- [INPUT DATA]:
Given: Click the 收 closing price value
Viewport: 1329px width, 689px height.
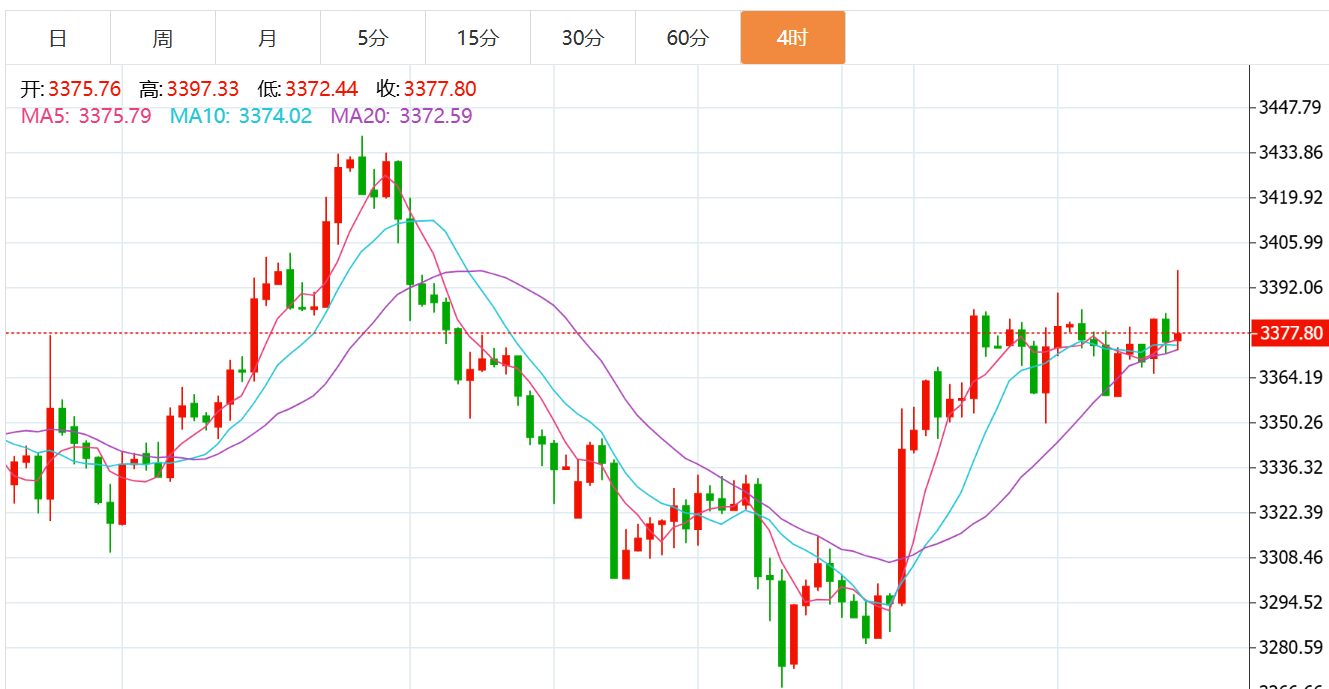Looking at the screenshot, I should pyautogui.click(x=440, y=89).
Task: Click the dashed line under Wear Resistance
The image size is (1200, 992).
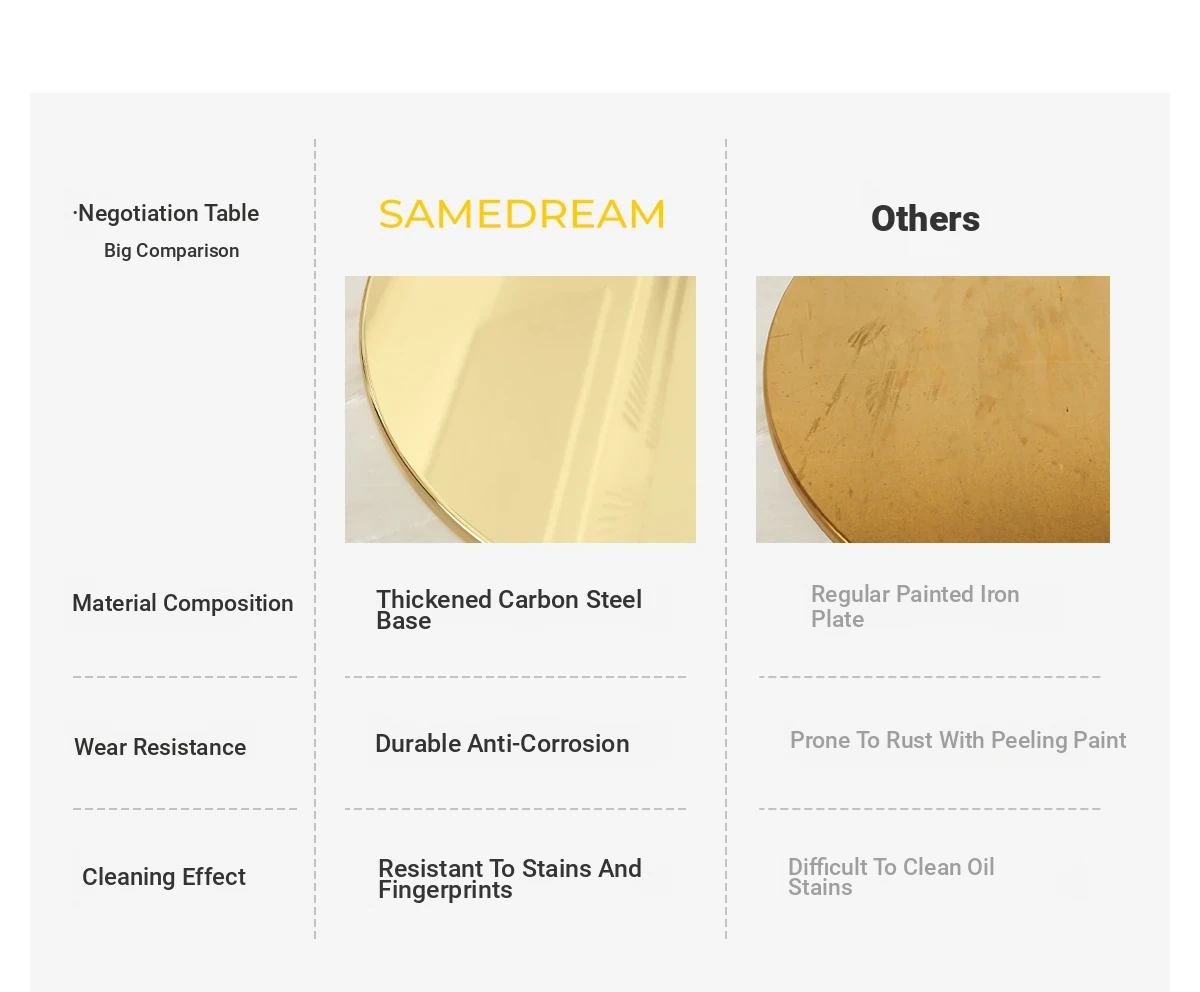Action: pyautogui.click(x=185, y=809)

- [PROBLEM TO SOLVE]: Since pictures are not part of the copy, set down only the remaining data exactly.

- [FINISHED TASK]:
Given: Click the 收 closing price value
Viewport: 1329px width, 689px height.
Looking at the screenshot, I should pyautogui.click(x=440, y=89).
Task: Click the dashed line under Wear Resistance
The image size is (1200, 992).
Action: pyautogui.click(x=185, y=809)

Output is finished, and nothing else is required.